Ia juga menyoroti masalah penyaluran BBM jenis solar di Kota Palu yang semakin diperketat. Padahal, menurutnya, Kota Palu dikenal sebagai kota industri sehingga membutuhkan suplai solar yang stabil.
Ia menduga, maraknya mafia BBM yang menjual solar ke industri menjadi alasan ketatnya pengawasan, bahkan juga di beberapa kabupaten lain. Oleh karena itu, pihaknya meminta dukungan pemerintah untuk mengajukan tambahan kuota BBM, terutama solar, sesuai dengan realisasi kebutuhan tahun sebelumnya.
Menanggapi hal tersebut, Gubernur Sulteng, Anwar Hafid menyampaikan bahwa pihaknya telah lebih dulu melakukan langkah strategis dengan menemui Badan Pengatur Hilir Minyak dan Gas Bumi (BPH Migas) di Jakarta. Salah satu hasil pertemuan tersebut, adalah janji dari BPH Migas untuk membangun Stasiun Pengisian dan Pengangkutan Bulk Elpiji (SPPBE) di Kabupaten Poso.

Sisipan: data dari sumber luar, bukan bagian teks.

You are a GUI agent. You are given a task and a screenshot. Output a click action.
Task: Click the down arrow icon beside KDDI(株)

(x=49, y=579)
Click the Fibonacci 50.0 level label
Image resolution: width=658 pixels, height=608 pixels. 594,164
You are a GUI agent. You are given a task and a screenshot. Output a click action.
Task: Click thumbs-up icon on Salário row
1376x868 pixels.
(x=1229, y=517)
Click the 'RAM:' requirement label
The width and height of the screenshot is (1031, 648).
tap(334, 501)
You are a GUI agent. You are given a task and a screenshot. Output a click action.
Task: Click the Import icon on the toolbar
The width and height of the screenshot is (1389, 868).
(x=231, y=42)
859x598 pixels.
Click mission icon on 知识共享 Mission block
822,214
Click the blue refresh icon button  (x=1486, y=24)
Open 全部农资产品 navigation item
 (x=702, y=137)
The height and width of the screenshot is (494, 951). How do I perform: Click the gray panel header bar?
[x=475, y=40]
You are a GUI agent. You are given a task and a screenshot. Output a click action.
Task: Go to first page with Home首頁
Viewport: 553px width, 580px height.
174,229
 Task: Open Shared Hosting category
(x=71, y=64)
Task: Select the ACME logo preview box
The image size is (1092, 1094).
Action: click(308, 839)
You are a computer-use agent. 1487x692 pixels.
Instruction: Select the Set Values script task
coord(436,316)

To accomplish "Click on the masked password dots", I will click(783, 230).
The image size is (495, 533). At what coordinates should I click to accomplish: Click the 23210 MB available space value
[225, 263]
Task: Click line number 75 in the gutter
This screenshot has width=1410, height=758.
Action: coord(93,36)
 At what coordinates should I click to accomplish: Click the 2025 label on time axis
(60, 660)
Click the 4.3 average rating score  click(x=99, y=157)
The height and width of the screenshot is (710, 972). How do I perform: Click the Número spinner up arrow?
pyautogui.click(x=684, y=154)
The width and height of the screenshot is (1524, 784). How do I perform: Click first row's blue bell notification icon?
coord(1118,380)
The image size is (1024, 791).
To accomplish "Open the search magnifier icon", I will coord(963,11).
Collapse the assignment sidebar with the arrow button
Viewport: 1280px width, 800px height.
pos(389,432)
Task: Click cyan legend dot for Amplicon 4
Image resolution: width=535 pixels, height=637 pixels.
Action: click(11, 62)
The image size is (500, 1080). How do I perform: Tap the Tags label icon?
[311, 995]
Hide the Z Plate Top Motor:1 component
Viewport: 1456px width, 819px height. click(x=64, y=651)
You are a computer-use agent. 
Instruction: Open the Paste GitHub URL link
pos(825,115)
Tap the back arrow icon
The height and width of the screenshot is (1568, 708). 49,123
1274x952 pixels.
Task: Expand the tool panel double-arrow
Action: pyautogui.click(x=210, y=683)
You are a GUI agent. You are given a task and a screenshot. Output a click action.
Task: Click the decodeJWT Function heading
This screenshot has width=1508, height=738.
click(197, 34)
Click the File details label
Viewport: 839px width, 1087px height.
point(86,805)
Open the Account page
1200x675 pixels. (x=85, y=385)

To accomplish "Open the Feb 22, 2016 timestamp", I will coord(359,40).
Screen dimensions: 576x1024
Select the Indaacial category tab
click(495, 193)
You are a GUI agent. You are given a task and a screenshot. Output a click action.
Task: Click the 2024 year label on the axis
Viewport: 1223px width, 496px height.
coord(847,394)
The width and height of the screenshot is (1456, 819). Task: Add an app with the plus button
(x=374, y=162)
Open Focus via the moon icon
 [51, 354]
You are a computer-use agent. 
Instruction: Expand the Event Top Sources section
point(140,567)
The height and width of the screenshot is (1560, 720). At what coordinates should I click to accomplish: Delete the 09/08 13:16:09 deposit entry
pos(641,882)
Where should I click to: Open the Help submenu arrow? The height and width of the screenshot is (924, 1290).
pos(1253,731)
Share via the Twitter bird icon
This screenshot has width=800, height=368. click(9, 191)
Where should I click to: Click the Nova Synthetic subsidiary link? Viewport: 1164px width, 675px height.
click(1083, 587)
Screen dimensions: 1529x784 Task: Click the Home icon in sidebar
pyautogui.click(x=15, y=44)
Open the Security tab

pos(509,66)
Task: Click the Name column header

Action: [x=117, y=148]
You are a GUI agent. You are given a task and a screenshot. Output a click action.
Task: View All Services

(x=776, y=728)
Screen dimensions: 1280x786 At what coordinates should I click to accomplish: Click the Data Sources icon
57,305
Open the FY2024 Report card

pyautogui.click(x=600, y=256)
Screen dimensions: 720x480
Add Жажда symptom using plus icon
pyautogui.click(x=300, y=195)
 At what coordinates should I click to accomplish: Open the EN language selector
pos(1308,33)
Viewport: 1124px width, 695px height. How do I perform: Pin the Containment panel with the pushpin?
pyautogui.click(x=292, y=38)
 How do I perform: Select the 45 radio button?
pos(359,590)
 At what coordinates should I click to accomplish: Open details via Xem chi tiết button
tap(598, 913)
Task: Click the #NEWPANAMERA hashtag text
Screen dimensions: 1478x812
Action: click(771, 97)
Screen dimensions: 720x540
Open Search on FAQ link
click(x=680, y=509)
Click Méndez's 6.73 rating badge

“Kami sudah menghadap langsung ke BPH Migas, dan mereka sudah berkomitmen untuk bangun SPPBE di Poso. Ini langkah awal untuk memperkuat infrastruktur distribusi energi kita,” ujar Anwar.
Ia juga menekankan pentingnya koordinasi dan komunikasi yang intens antara Hiswana Migas bersama Pemerintah Daerah. Anwar menilai selama ini lobi dan advokasi dari daerah masih kurang maksimal, terutama ke Kementerian ESDM dan BPH Migas. Padahal, dengan pendekatan yang tepat, peluang untuk mendapatkan tambahan kuota dan peningkatan fasilitas sangat terbuka.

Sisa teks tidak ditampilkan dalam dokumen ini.